Gould offered her a chair and they both sat down. “Yes,” he said. “That’s right. That’s where he lived. My wife also lived there at the time.” He repeated the details while Kim listened patiently. Finally he asked whether she knew he was a war hero.

“I know,” said Kim. “Tell me about the villa.”

Gould recalled that the living room had been coldly formal; that Kane had lived in his den, had entertained his friends there. “Sometimes,” Gould said, “people he’d served with, in the fleet, came to town.” He shook his head. “Kane and his friends knew how to party.”

“It’s beautiful country,” said Kim. “He must have had a lovely view.”

“He had a deck on the side of the house where you could sit in the evenings and watch the sun go down behind the mountains—

They continued in that manner for several minutes until Kim felt ready to ask the one serious question she’d brought with her. “Did I hear you say there was a secret room?”

“Secret room?”

“Yes. When I was here before, you told me that during his last couple of years there, he sealed off part of the house. Wouldn’t let anybody see it.”

“Oh yes. I’d forgot. That was the den. After the Mount Hope business, he stopped using it for guests and switched to the living room.”

“Why do you think he did that? Was he restoring it, maybe?”

“No, I don’t think so.” He made a face, signifying he was thinking hard. “You could see Mount Hope from the den. Maybe he didn’t want to look at it anymore. Or maybe he’d just developed an eccentricity. Artists are like that.”

“I suppose,” she said. “He wouldn’t let anybody in there?”

“Not as far as I know.”

“I wonder if it might have been that he’d begun to work there? To paint?” Or whether he’d hidden something he didn’t want anyone to get near. Like the Hunter logs?

“I doubt it. He had a workroom toward the front of the house.”

“Where was the den?”

“At the rear.”

“You never saw it again after he sealed it off?”

“No. Never did.” He looked at her and at the two Kane’s. “Now, why don’t we arrange for you to take one of these little beauties home?”

Kim had to pay the Rent-All Emporium for both the wet suit, which had been torn, and for the mask and converter, which were still in the river. They asked no questions, but snickered at her when she told them she wanted to rent a rubber boat and another wetsuit. It would require, they explained, a substantially heavier deposit.

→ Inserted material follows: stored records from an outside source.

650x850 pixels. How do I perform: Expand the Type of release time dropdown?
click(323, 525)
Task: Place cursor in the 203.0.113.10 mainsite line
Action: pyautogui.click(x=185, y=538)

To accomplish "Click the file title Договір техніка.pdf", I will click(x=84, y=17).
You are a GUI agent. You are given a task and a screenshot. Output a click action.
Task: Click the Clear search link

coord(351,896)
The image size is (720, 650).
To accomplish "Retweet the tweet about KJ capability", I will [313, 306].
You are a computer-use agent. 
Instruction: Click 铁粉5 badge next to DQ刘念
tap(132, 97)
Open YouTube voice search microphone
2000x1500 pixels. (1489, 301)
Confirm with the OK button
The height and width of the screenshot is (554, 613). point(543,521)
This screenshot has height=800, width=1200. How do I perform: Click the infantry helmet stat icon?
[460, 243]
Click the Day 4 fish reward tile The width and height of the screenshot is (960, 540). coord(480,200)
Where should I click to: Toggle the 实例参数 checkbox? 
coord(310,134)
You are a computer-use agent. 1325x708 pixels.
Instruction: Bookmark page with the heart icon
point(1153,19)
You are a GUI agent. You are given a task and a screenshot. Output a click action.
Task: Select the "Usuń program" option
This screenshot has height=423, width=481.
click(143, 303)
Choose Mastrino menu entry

An hour later, in her rented flyer, she lifted off the Gateway pad into a cold gray afternoon and once more turned south. For a few minutes she ran above a train, but it quickly distanced her and lost itself in the craggy countryside.

She had not told Solly what she intended to do because he would have insisted on coming. That would have been comforting, but she was anxious to have the results on the Hunter logs. And she felt a compunction to confront her fears about the local demon. After her experience in the river, she told herself, she feared nothing that walked.

She looked up the train on the schedule. The Overland. Hauling dry goods, electronics, lumber, and machinery from Sorrentino to the coast. She liked trains. Always had. She’d have preferred at the moment to be aboard one.

She’d circled the location of Kane’s villa on her map of the village. It had been on the north side, in an area now in deep water.

She traced bearings from the Kane home to the dam, to the city hall (which was in fifteen meters of water, but whose tower still rose proudly out of the lake), and to a onetime flyer maintenance facility atop a low hill that had become an island when the dam came down.

The river looked cold in the somber light. She glided out over the lake and, minutes later, descended on Cabry’s Beach.

The flyer came to rest with one of its treads in the water. She watched the edge of the forest while changing into her wet suit. The tree branches swayed gently in the wind coming off the water. No blue jay fluttered through that sky; no deer came down to the shoreline to drink.